Work to be completed:
Reproduce each of the following records verbatim, line for line, with every number and punctuation mark unchanged.

Data rows:
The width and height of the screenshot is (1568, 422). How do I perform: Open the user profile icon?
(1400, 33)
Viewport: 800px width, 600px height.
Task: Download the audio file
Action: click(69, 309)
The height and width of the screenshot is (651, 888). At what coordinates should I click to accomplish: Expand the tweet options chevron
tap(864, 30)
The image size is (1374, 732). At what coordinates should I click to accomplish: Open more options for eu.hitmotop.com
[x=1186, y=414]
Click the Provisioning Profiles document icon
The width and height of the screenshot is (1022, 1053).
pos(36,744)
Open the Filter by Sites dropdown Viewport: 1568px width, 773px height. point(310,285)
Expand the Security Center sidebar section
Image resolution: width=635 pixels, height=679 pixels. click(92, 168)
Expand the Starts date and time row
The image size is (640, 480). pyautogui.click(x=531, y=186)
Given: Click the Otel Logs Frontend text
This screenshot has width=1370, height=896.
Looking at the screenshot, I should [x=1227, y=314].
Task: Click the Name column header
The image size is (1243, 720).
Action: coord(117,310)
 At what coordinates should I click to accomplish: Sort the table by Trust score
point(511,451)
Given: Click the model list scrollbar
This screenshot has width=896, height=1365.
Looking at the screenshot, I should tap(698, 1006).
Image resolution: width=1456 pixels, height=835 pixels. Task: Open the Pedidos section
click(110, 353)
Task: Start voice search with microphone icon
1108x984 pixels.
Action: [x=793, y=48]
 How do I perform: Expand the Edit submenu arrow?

Written answer:
The width and height of the screenshot is (1568, 422). How do I perform: Open the user profile icon?
(1400, 33)
Viewport: 800px width, 600px height.
Task: Download the audio file
Action: click(69, 309)
The height and width of the screenshot is (651, 888). At what coordinates should I click to accomplish: Expand the tweet options chevron
tap(864, 30)
The image size is (1374, 732). At what coordinates should I click to accomplish: Open more options for eu.hitmotop.com
[x=1186, y=414]
Click the Provisioning Profiles document icon
The width and height of the screenshot is (1022, 1053).
pos(36,744)
Open the Filter by Sites dropdown Viewport: 1568px width, 773px height. point(310,285)
Expand the Security Center sidebar section
Image resolution: width=635 pixels, height=679 pixels. click(92, 168)
Expand the Starts date and time row
The image size is (640, 480). pyautogui.click(x=531, y=186)
Given: Click the Otel Logs Frontend text
This screenshot has width=1370, height=896.
Looking at the screenshot, I should [x=1227, y=314].
Task: Click the Name column header
The image size is (1243, 720).
Action: coord(117,310)
 At what coordinates should I click to accomplish: Sort the table by Trust score
point(511,451)
Given: Click the model list scrollbar
This screenshot has width=896, height=1365.
Looking at the screenshot, I should tap(698, 1006).
Image resolution: width=1456 pixels, height=835 pixels. Task: Open the Pedidos section
click(110, 353)
Task: Start voice search with microphone icon
1108x984 pixels.
Action: [x=793, y=48]
 How do I perform: Expand the Edit submenu arrow?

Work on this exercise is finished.